Your objective:
The answer must be an exact copy of every entry, with no pictures in it.

Data for the task:

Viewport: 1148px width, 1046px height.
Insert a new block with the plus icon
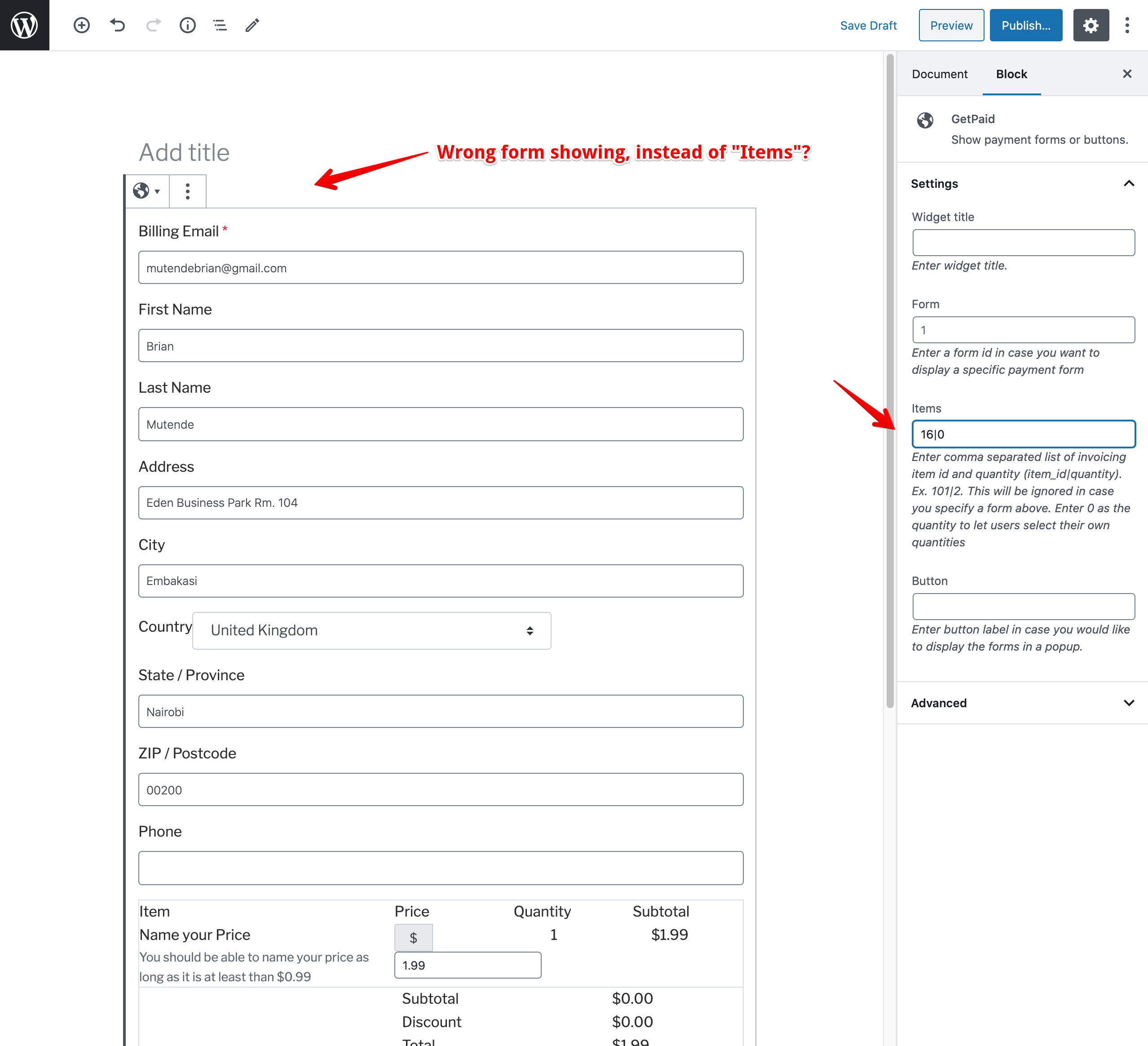[81, 25]
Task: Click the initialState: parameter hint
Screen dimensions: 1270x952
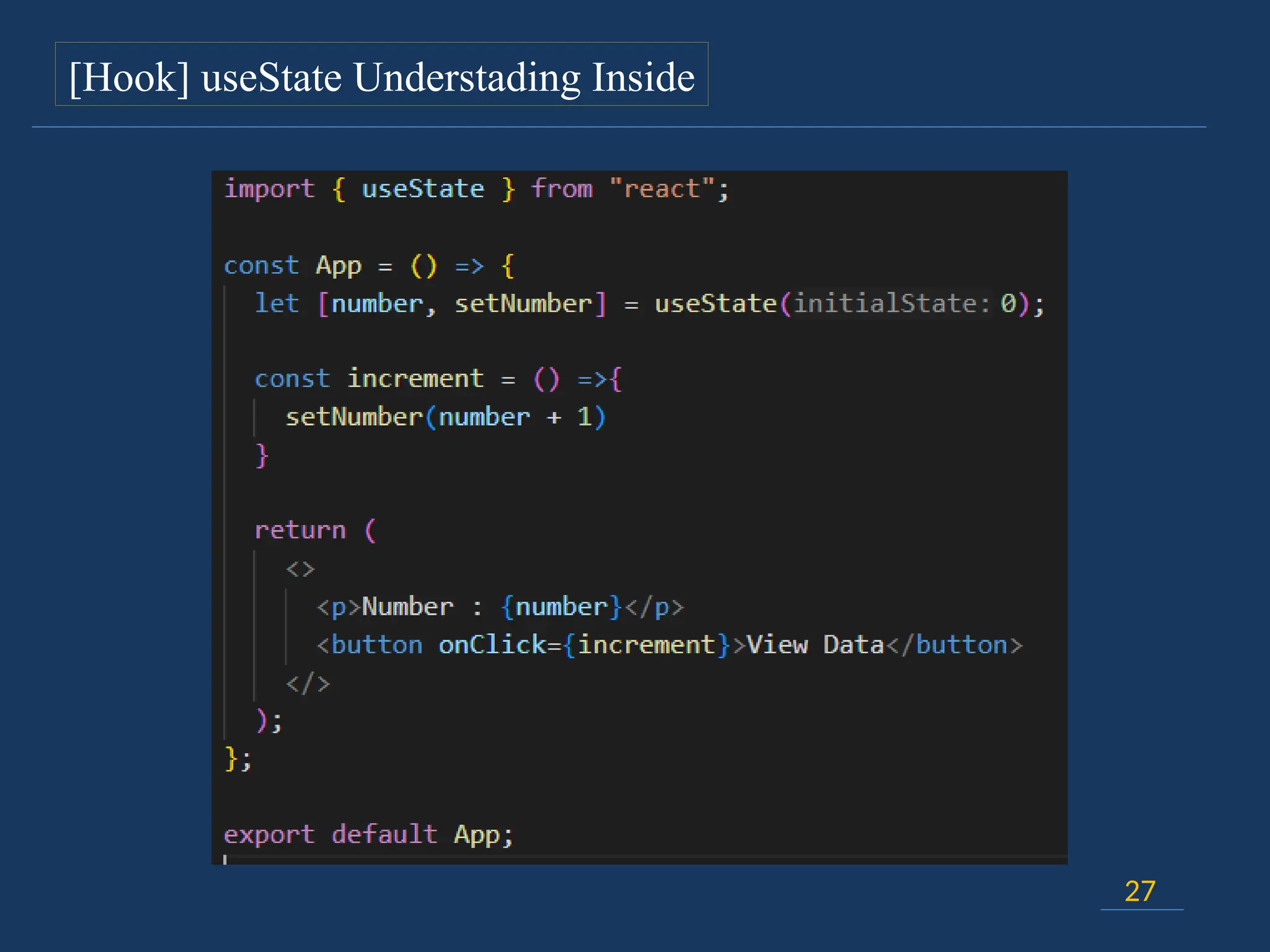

Result of this task:
Viewport: 1148px width, 1046px height.
Insert a new block with the plus icon
[81, 25]
Task: Click the initialState: parameter hint
Screen dimensions: 1270x952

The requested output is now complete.